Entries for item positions
+++

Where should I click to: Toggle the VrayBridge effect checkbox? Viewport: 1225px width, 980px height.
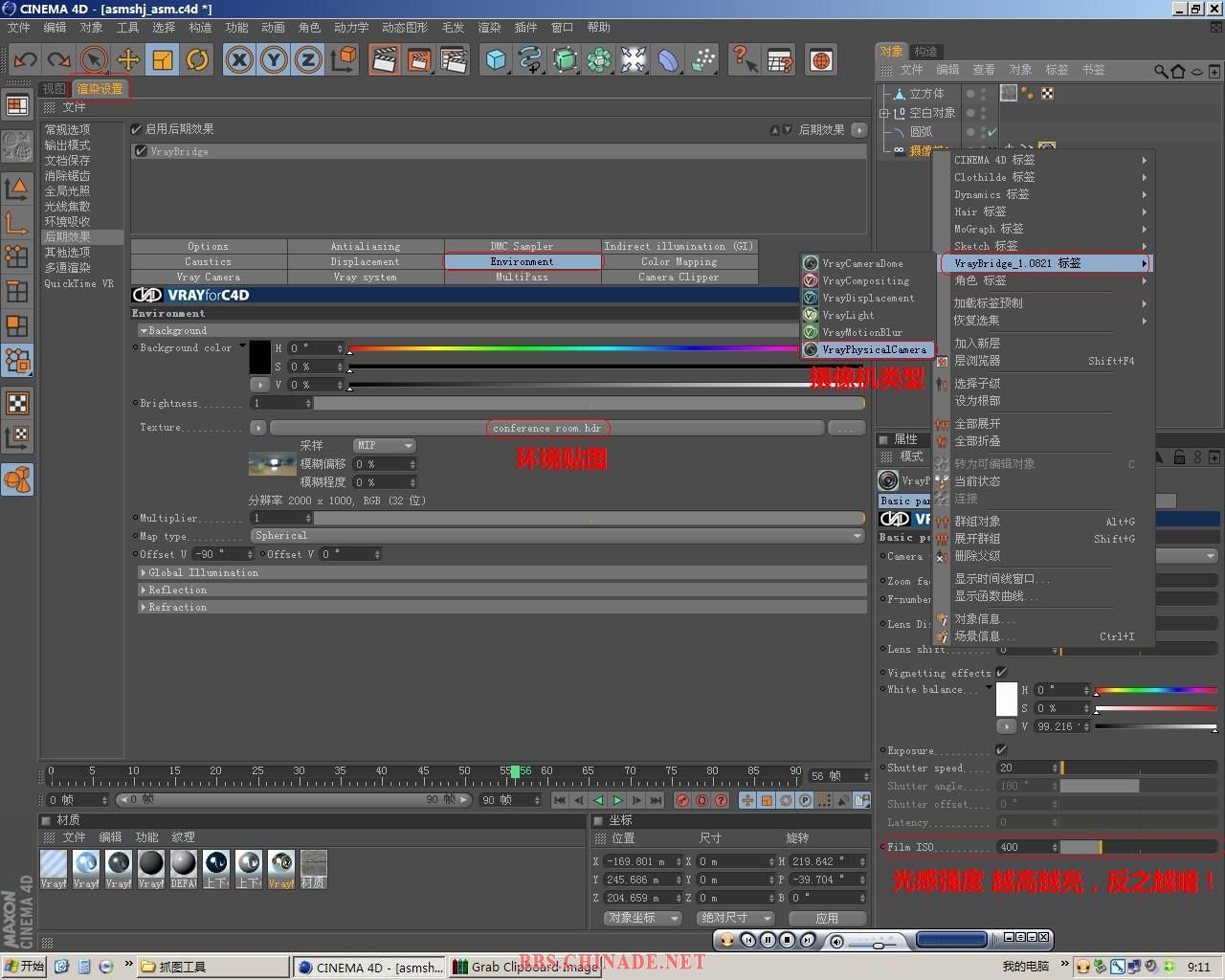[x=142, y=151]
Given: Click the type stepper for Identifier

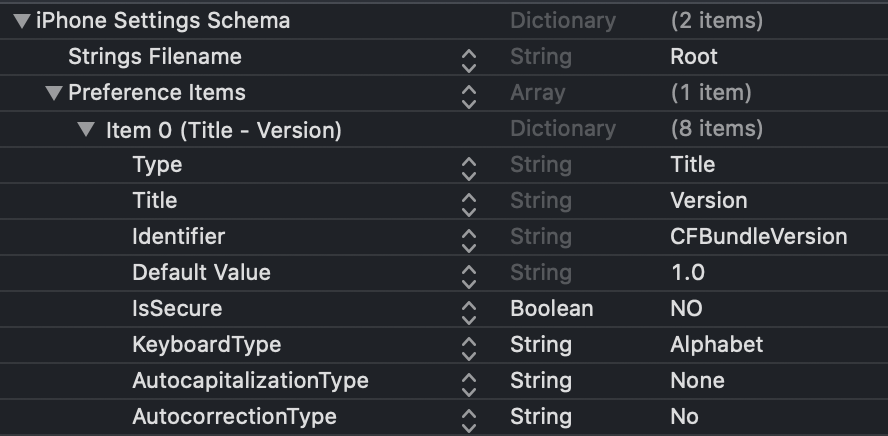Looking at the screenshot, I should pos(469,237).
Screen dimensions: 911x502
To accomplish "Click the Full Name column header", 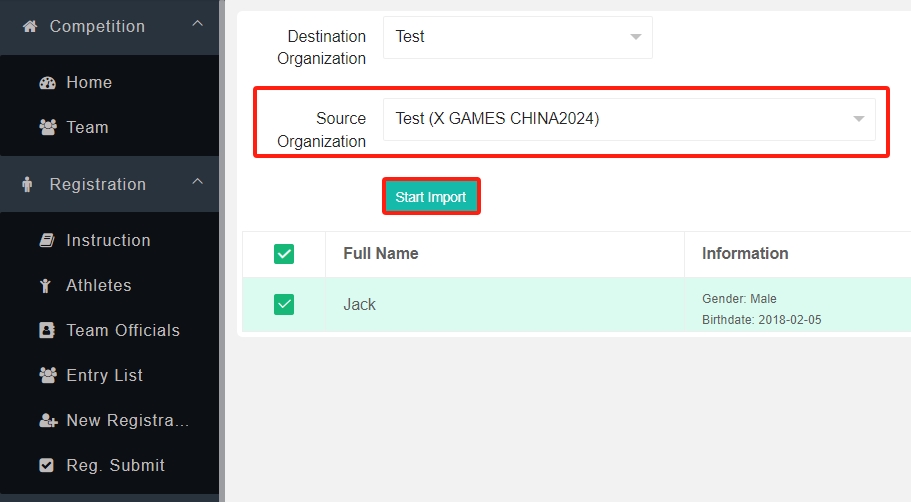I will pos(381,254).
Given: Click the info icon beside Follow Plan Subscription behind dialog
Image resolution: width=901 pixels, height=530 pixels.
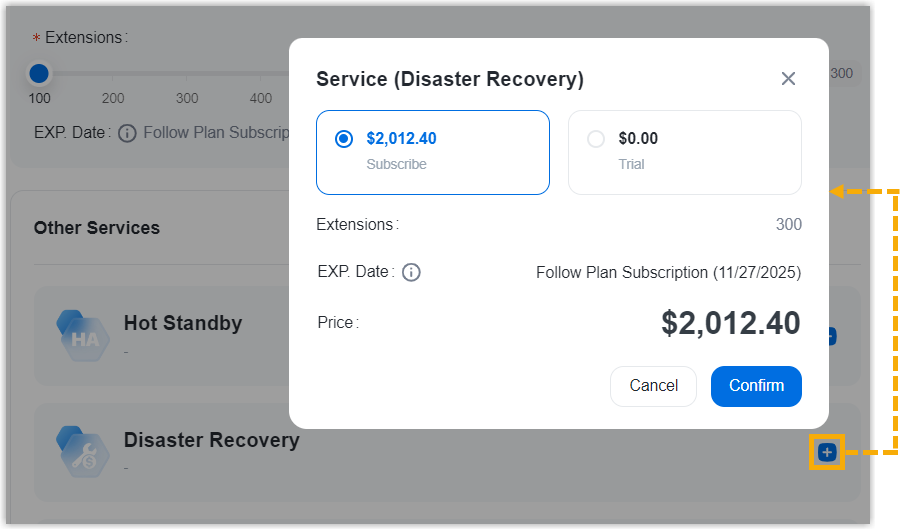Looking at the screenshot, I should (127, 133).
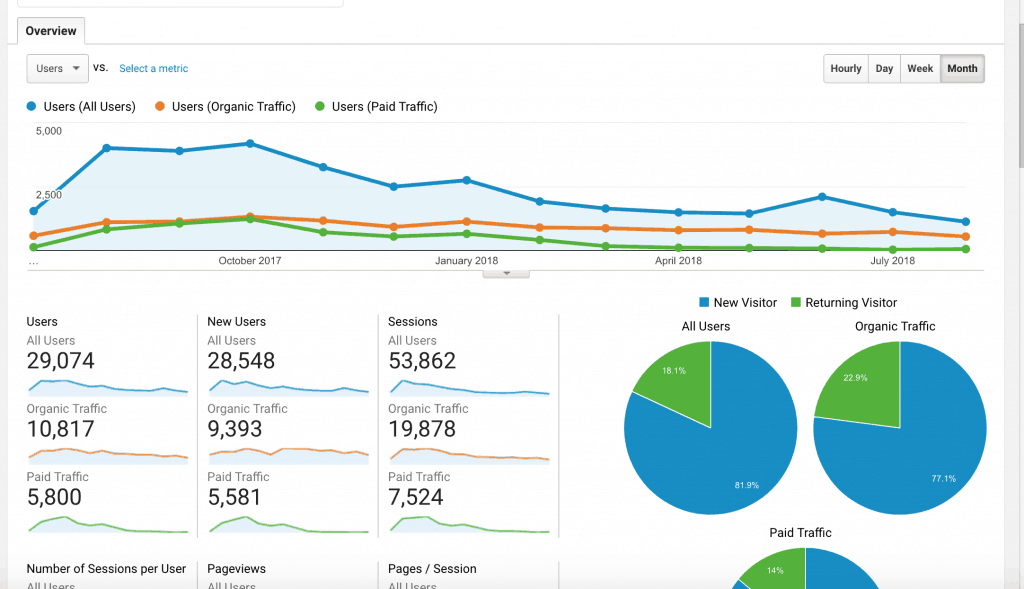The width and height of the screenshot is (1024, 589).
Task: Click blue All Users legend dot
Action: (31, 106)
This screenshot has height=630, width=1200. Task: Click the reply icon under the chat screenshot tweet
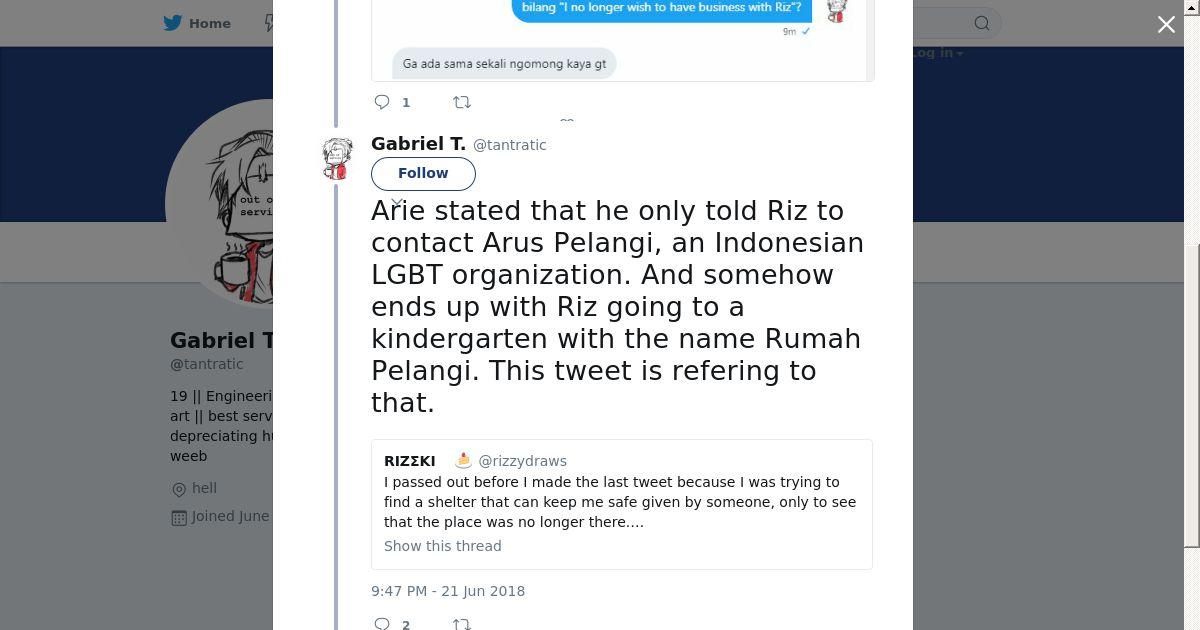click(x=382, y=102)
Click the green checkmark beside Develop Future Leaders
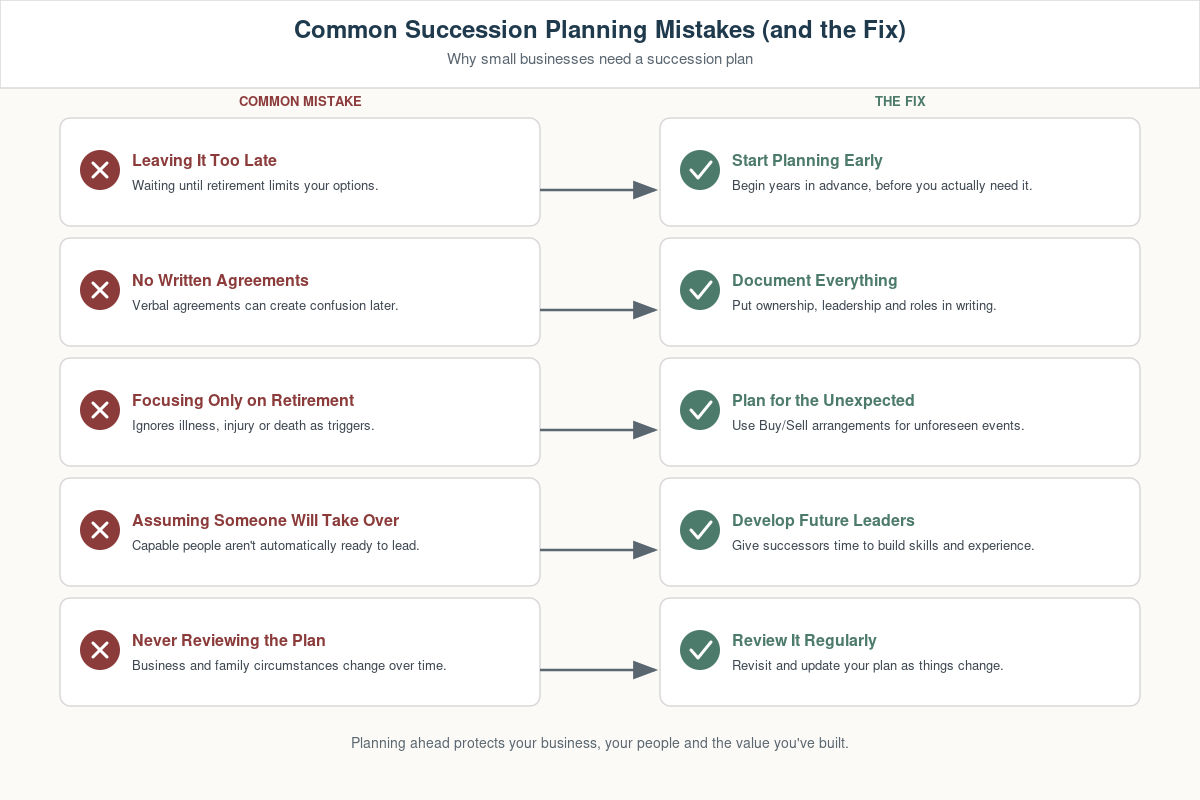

+++

▶ **Aim**:
Write out again every line from the one containing "This screenshot has" through the end of the lines, both ends included, leaving the pictures out.

▶ **Full solution**:
This screenshot has height=630, width=1200. Task: Click the reply icon under the chat screenshot tweet
click(x=382, y=102)
Click the green checkmark beside Develop Future Leaders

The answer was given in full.